El reino de Jesús es, como nos señala la liturgia de la Misa, un Regnum veritátis et vitae; regnum sanctitátis et grátiae; regnum iustítiae, amóris et pacis[12]: verdad, vida, santidad, gracia, justicia, amor, paz. Son los valores que anhela con más fuerza el corazón humano, y a cuya realización podemos contribuir los cristianos.
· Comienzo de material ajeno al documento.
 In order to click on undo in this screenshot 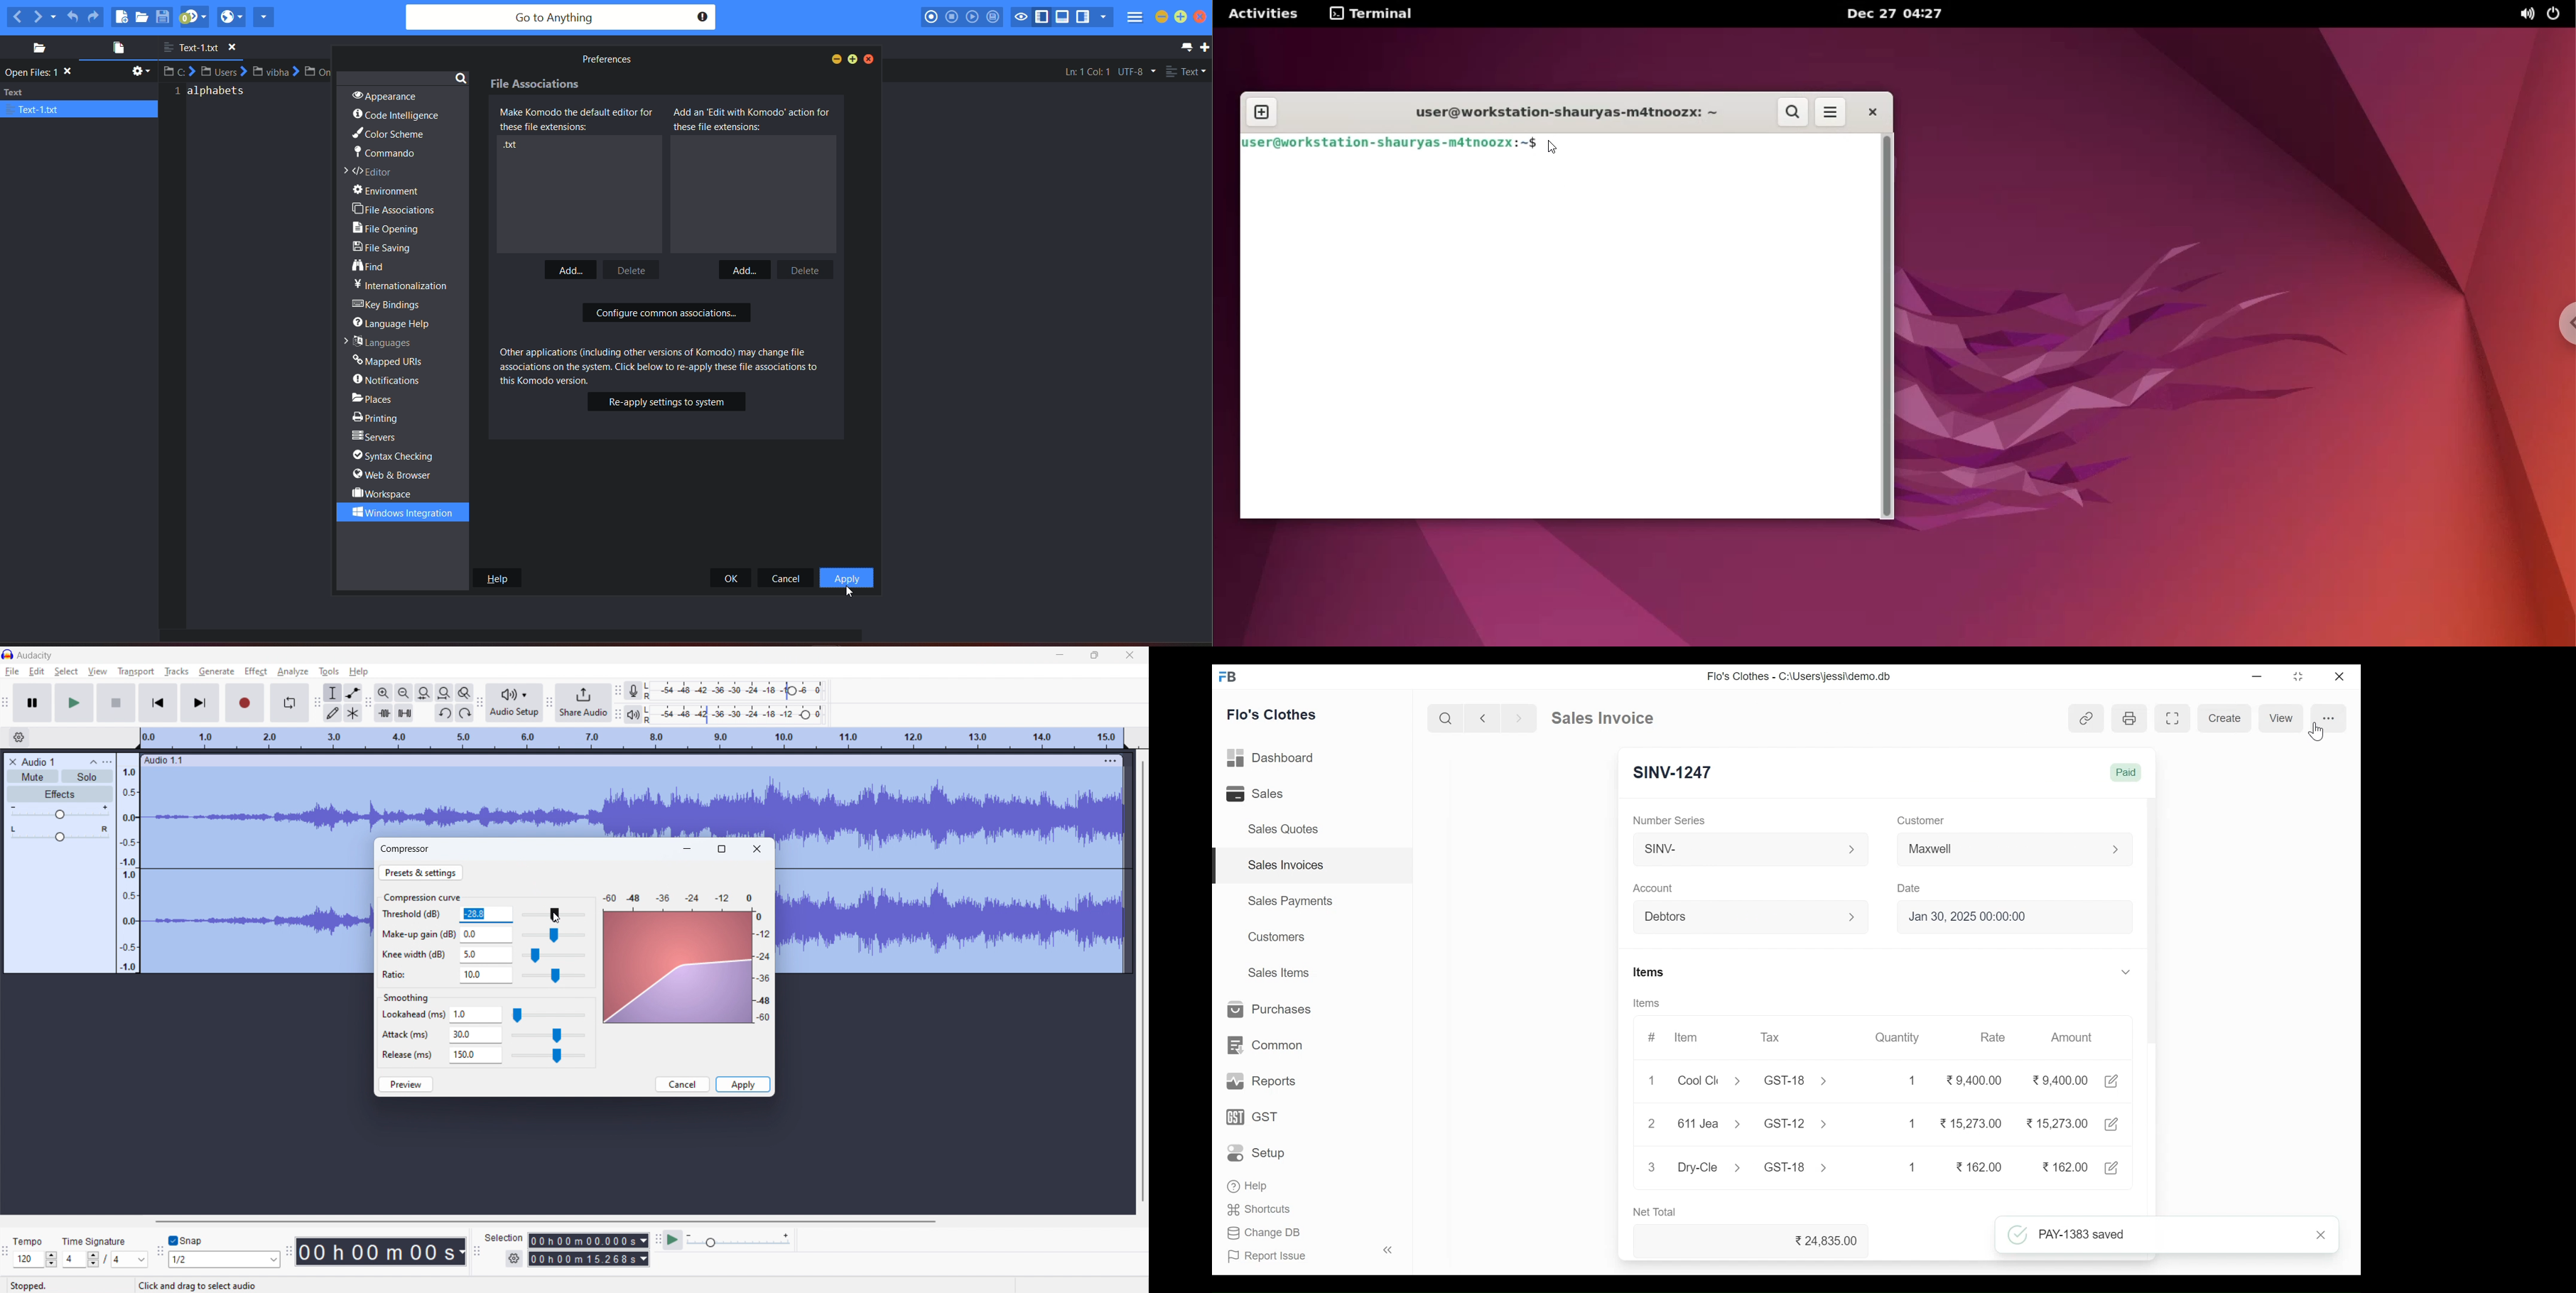, I will do `click(73, 15)`.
De modo especial, con las obras de misericordia dirigidas a los más pequeños, como se proclama en el evangelio propio del ciclo A: «tuve hambre y me disteis de comer; tuve sed y me disteis de beber; era peregrino y me acogisteis»[13].
Sin embargo, Jesús mismo nos advierte: «Mi Reino no es de este mundo»[14]. Su señorío se manifestará en plenitud con su segunda venida, gloriosa, cuando se instauren los nuevos cielos y la nueva tierra, y «toda criatura, libre de la esclavitud del pecado, lo sirva y alabe sin fin»[15] Ahora es el tiempo de la esperanza, de trabajar por su reinado, confiados en que la victoria final es suya.
Jesús es el centro de la historia: no solo la de la humanidad en su totalidad, sino también la de cada persona individualmente. Incluso cuando parece que todo está perdido, siempre cabe dirigirse al Señor, como hizo el bueno ladrón, según nos lo presenta el evangelio en el ciclo C[16] Cuánta paz da el hecho de que, a pesar de nuestro pasado, con el arrepentimiento sincero podemos entrar siempre en el Reino de Dios: «Hoy todos podemos pensar en nuestra historia, nuestro camino. Cada uno de nosotros tiene su historia; cada uno tiene también sus equivocaciones, sus pecados, sus momentos felices y sus momentos tristes. En este día, nos vendrá bien pensar en nuestra historia, y mirar a Jesús, y desde el corazón repetirle a menudo, pero con el corazón, en silencio, cada uno de nosotros: “Acuérdate de mí, Señor, ahora que estás en tu Reino. Jesús, acuérdate de mí, porque yo quiero ser bueno, quiero ser buena, pero me falta la fuerza, no puedo: soy pecador, soy pecadora. Pero, acuérdate de mí, Jesús. Tú puedes acordarte de mí porque tú estás en el centro, tú estás precisamente en tu Reino”»[17] Esa petición de amor se plasma a lo largo del tiempo litúrgico cuando actualizamos en nuestra vida cotidiana lo que se celebra en la Misa. El Sagrado Corazón de Jesús, su Transfiguración, la Exaltación de la Santa Cruz y la solemnidad de Cristo Rey no solo jalonan el año, sino que llenan de contenido los días en que se celebran.
José Luis Gutiérrez
[1] Benedicto XVI, Homilía en la solemnidad del Corpus Domini, 22-V-2008.
[2] Ef 3, 17-19.
[3] San Josemaría, Es Cristo que pasa, n. 170.
[4] Anastasio Sinaíta, Sermón en el día de la Transfiguración del Señor (Lectio altera del Oficio de lecturas de la Liturgia de las Horas del 6 de agosto).
[5] Mt 17, 5.
[6] San Josemaría, Santo Rosario, cuarto misterio de luz.
[7] Misal Romano, Prefacio de la Transfiguración del Señor.
[8] Misal Romano, Prefacio de la Santa Cruz.
[9] Jn 12, 32.
[10] Es Cristo que pasa, n. 183.
[11] Francisco, Enc. Laudato si’, 24-V-2015, n. 227.
[12] Misal Romano, Prefacio de Nuestro Señor Jesucristo Rey del Universo.
[13] Mt 25, 35.
[14] Jn 18, 36.
[15] Misal Romano, Oración colecta de la Misa de Nuestro Señor Jesucristo Rey del Universo.
[16] Cfr. Lc 23, 35-43.
[17] Francisco, Homilía, 24-XI-2013.